- _WHAT YOU NEED TO DO_: Of all the entries below, only the lines from the one with "This screenshot has height=121, width=215." up to and including the one with "Task: Expand the Power" are to be duplicated exactly.

- _SUPPLIED ENTRIES_:
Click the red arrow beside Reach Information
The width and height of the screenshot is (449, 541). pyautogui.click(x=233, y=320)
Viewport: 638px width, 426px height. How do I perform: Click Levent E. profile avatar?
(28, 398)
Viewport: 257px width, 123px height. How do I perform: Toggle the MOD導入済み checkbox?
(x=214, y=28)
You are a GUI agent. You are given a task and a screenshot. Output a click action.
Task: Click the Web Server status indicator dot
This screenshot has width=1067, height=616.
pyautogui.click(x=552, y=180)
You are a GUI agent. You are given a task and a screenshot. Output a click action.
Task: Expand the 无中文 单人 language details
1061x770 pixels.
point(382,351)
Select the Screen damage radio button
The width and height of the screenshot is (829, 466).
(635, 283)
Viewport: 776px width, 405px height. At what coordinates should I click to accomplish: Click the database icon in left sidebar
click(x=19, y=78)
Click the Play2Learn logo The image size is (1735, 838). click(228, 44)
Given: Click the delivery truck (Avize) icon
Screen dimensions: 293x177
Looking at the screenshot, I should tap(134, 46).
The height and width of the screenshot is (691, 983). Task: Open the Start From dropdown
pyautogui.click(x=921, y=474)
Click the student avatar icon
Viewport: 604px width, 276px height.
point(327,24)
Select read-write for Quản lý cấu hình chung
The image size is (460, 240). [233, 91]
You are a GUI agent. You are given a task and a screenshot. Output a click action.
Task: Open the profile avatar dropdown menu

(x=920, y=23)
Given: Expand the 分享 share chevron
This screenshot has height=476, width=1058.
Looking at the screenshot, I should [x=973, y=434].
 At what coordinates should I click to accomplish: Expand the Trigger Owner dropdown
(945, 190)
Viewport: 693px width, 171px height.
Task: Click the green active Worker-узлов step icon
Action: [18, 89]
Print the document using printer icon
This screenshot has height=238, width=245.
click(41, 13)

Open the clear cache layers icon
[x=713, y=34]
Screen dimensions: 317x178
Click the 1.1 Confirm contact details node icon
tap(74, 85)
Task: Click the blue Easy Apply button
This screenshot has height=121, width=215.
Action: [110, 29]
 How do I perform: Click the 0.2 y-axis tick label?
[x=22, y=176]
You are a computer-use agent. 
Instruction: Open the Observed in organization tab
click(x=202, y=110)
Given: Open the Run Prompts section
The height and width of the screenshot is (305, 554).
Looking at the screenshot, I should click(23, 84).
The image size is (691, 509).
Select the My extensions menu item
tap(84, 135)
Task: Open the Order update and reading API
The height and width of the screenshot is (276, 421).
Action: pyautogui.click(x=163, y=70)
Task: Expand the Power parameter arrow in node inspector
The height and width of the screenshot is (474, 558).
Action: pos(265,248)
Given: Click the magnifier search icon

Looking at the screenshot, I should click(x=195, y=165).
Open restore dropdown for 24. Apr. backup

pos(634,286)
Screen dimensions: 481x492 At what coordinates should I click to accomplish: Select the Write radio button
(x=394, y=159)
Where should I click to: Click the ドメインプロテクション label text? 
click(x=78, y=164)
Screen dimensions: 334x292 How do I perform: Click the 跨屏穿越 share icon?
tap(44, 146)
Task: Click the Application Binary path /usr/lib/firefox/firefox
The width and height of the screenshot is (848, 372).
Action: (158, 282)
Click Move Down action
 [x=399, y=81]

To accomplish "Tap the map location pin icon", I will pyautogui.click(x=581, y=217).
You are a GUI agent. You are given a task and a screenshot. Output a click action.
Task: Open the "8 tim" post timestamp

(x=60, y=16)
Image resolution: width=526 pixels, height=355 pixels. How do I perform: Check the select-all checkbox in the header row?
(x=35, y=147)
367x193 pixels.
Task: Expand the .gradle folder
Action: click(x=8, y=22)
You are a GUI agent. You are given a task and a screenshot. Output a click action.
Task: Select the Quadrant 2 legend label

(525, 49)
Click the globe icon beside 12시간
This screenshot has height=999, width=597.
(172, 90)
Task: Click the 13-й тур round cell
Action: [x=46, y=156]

- _TASK SOLUTION_:
This screenshot has height=121, width=215.
Action: [110, 29]
 How do I perform: Click the 0.2 y-axis tick label?
[x=22, y=176]
You are a computer-use agent. 
Instruction: Open the Observed in organization tab
click(x=202, y=110)
Given: Open the Run Prompts section
The height and width of the screenshot is (305, 554).
Looking at the screenshot, I should click(23, 84).
The image size is (691, 509).
Select the My extensions menu item
tap(84, 135)
Task: Open the Order update and reading API
The height and width of the screenshot is (276, 421).
Action: pyautogui.click(x=163, y=70)
Task: Expand the Power parameter arrow in node inspector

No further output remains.